What does it say about the mainstream news media if The Daily Show, a fake news show on Comedy Central provides more insight into current events than most "legitimate" news programs? The Television Critics Association awarded its prize for outstanding news and information programming to The Daily Show, shunning real news shows Frontline and Nightline.

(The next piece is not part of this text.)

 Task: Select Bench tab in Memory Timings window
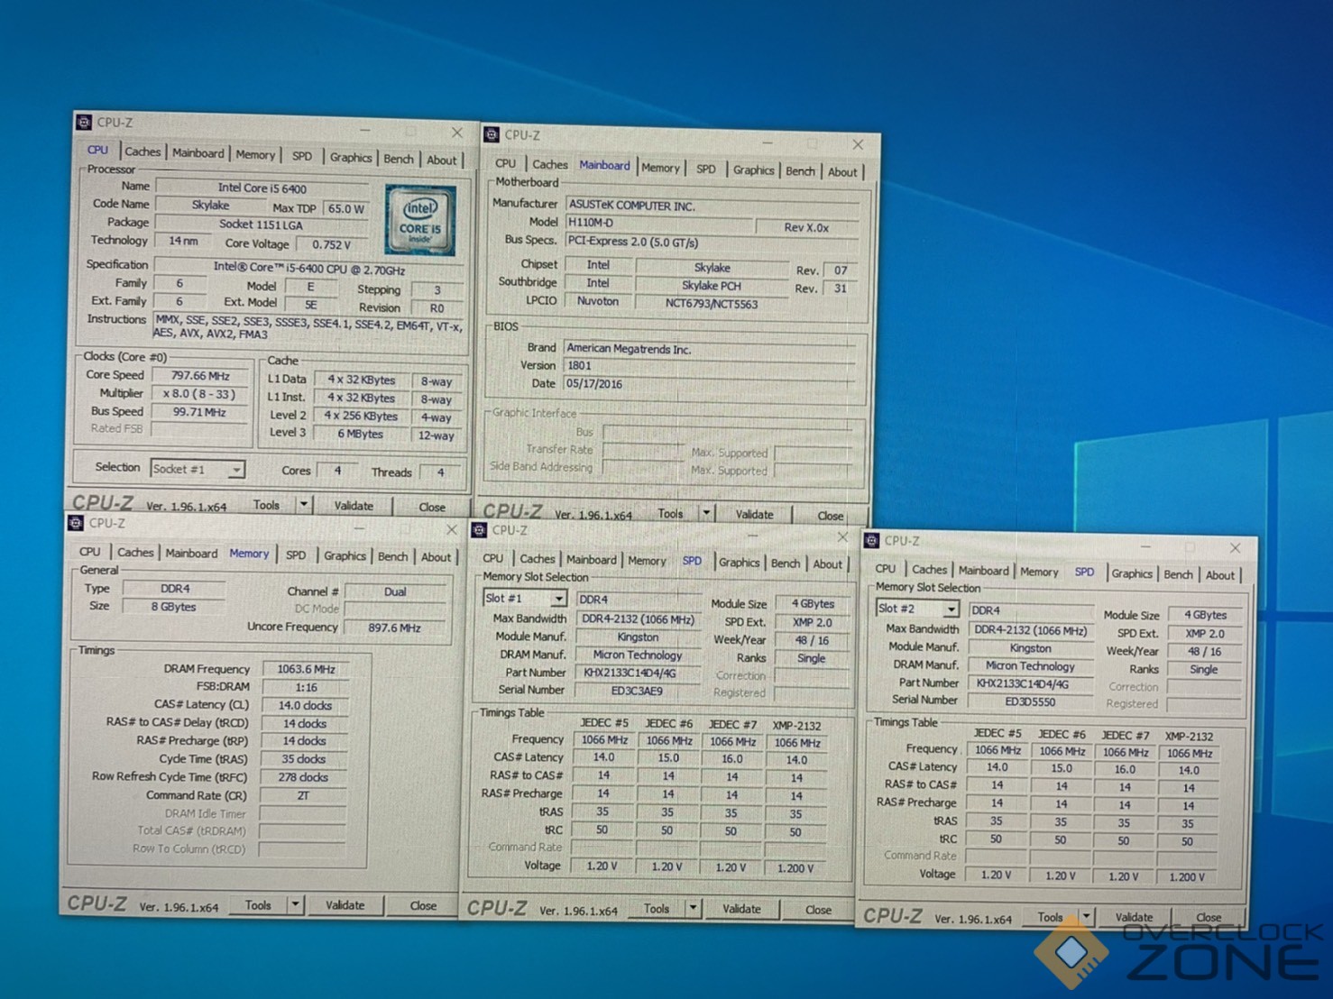[x=392, y=556]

MeFites wonder if Jon Stewart is a real newscaster. In Sunday's New York Times, Frank Rich notes that The Daily Show is filling a vacuum left by the real news: Happy Talk News Covers a War

Such is the vacuum now often left by the real news that Mr. Stewart's fake anchor is increasingly drafted to do the job of a real one. One recent instance occurred after Dick Cheney appeared on CNBC on June 17. The CNBC interviewer, Gloria Borger, asked the vice president about his public assertion that a connection between the 9/11 hijacker Mohamed Atta and Saddam Hussein's government was "pretty well confirmed." Not once but three times Mr. Cheney said that he "absolutely" had "never said" any such thing. But Ms. Borger had been right. And it was left to Mr. Stewart, not her actual TV news colleagues, to come to her defense by displaying the incontrovertible proof on "The Daily Show": a clip from "Meet the Press" in December 2001, in which the vice president flatly told Tim Russert "it's been pretty well confirmed" that Atta met with "a senior official of the Iraqi intelligence service."
Aaron Swartz asks: Why are all the other mainstream news source so unspeakably bad?
The Daily Show is routinely the most on-top-of-things source for news, while also being extremely entertaining. The show is far more fair and accurate than most major media and they do in-depth political analysis of the Bush administration that New York Times readers can only dream of.

The show is good, to be sure, but perhaps the more interesting question is: Why are all the other mainstream news source so unspeakably bad?

While alone, The Daily Show may not offer the complete news coverage available from other sources, the analysis and commentary on the news is incisive and useful. For example, watch Jon Stewart explain talking points.